— TASK DESCRIPTION —
Restate the full listing precisely as written.

— SOURCE DATA —
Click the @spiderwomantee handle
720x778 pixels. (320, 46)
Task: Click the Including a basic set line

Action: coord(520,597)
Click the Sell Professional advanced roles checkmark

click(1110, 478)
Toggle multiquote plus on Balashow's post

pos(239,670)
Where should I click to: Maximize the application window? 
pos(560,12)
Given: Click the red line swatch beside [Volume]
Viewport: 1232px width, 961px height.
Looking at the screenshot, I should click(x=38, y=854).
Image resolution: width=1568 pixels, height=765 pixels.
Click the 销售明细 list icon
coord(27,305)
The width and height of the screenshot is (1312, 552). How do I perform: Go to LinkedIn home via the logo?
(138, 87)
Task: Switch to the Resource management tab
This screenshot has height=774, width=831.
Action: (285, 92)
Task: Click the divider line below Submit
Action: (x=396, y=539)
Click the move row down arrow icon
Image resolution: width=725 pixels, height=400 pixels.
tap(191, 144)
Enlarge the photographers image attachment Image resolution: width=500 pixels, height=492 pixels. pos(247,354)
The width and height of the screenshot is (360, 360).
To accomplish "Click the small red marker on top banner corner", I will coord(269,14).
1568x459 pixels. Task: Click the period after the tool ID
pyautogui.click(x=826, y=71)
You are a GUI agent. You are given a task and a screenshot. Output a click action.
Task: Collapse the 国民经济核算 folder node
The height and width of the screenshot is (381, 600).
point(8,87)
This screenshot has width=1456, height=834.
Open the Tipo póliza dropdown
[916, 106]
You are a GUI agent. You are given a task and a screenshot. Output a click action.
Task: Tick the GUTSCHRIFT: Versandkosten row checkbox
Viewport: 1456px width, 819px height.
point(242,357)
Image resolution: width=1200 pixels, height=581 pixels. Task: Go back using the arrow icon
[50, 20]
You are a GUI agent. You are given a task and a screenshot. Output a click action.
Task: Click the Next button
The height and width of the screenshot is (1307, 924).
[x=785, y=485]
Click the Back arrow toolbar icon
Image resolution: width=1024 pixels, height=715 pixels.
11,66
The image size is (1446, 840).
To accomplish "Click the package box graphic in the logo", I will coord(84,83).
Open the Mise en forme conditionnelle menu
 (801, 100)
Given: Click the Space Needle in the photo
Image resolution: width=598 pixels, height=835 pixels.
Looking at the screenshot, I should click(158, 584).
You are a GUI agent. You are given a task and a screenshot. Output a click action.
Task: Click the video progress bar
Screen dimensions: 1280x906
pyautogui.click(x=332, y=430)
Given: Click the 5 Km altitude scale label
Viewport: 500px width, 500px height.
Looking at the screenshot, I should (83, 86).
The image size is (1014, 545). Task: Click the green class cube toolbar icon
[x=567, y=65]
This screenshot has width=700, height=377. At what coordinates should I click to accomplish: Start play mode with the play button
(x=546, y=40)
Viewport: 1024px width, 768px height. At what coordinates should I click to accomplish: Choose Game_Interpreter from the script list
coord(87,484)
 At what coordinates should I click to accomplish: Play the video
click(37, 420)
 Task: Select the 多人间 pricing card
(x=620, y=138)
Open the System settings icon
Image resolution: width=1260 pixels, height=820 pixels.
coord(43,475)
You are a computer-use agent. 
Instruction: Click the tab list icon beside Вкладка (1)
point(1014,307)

— SOLUTION FOR THIS EXERCISE —
Click the @spiderwomantee handle
720x778 pixels. (320, 46)
Task: Click the Including a basic set line

Action: coord(520,597)
Click the Sell Professional advanced roles checkmark

click(1110, 478)
Toggle multiquote plus on Balashow's post

pos(239,670)
Where should I click to: Maximize the application window? 
pos(560,12)
Given: Click the red line swatch beside [Volume]
Viewport: 1232px width, 961px height.
Looking at the screenshot, I should click(x=38, y=854).
Image resolution: width=1568 pixels, height=765 pixels.
Click the 销售明细 list icon
coord(27,305)
The width and height of the screenshot is (1312, 552). How do I perform: Go to LinkedIn home via the logo?
(138, 87)
Task: Switch to the Resource management tab
This screenshot has height=774, width=831.
Action: (285, 92)
Task: Click the divider line below Submit
Action: (x=396, y=539)
Click the move row down arrow icon
Image resolution: width=725 pixels, height=400 pixels.
tap(191, 144)
Enlarge the photographers image attachment Image resolution: width=500 pixels, height=492 pixels. pos(247,354)
The width and height of the screenshot is (360, 360).
To accomplish "Click the small red marker on top banner corner", I will coord(269,14).
1568x459 pixels. Task: Click the period after the tool ID
pyautogui.click(x=826, y=71)
You are a GUI agent. You are given a task and a screenshot. Output a click action.
Task: Collapse the 国民经济核算 folder node
The height and width of the screenshot is (381, 600).
point(8,87)
This screenshot has width=1456, height=834.
Open the Tipo póliza dropdown
[916, 106]
You are a GUI agent. You are given a task and a screenshot. Output a click action.
Task: Tick the GUTSCHRIFT: Versandkosten row checkbox
Viewport: 1456px width, 819px height.
point(242,357)
Image resolution: width=1200 pixels, height=581 pixels. Task: Go back using the arrow icon
[50, 20]
You are a GUI agent. You are given a task and a screenshot. Output a click action.
Task: Click the Next button
The height and width of the screenshot is (1307, 924).
[x=785, y=485]
Click the Back arrow toolbar icon
Image resolution: width=1024 pixels, height=715 pixels.
11,66
The image size is (1446, 840).
To accomplish "Click the package box graphic in the logo", I will coord(84,83).
Open the Mise en forme conditionnelle menu
 (801, 100)
Given: Click the Space Needle in the photo
Image resolution: width=598 pixels, height=835 pixels.
Looking at the screenshot, I should click(158, 584).
You are a GUI agent. You are given a task and a screenshot. Output a click action.
Task: Click the video progress bar
Screen dimensions: 1280x906
pyautogui.click(x=332, y=430)
Given: Click the 5 Km altitude scale label
Viewport: 500px width, 500px height.
Looking at the screenshot, I should (83, 86).
The image size is (1014, 545). Task: Click the green class cube toolbar icon
[x=567, y=65]
This screenshot has width=700, height=377. At what coordinates should I click to accomplish: Start play mode with the play button
(x=546, y=40)
Viewport: 1024px width, 768px height. At what coordinates should I click to accomplish: Choose Game_Interpreter from the script list
coord(87,484)
 At what coordinates should I click to accomplish: Play the video
click(37, 420)
 Task: Select the 多人间 pricing card
(x=620, y=138)
Open the System settings icon
Image resolution: width=1260 pixels, height=820 pixels.
coord(43,475)
You are a computer-use agent. 
Instruction: Click the tab list icon beside Вкладка (1)
point(1014,307)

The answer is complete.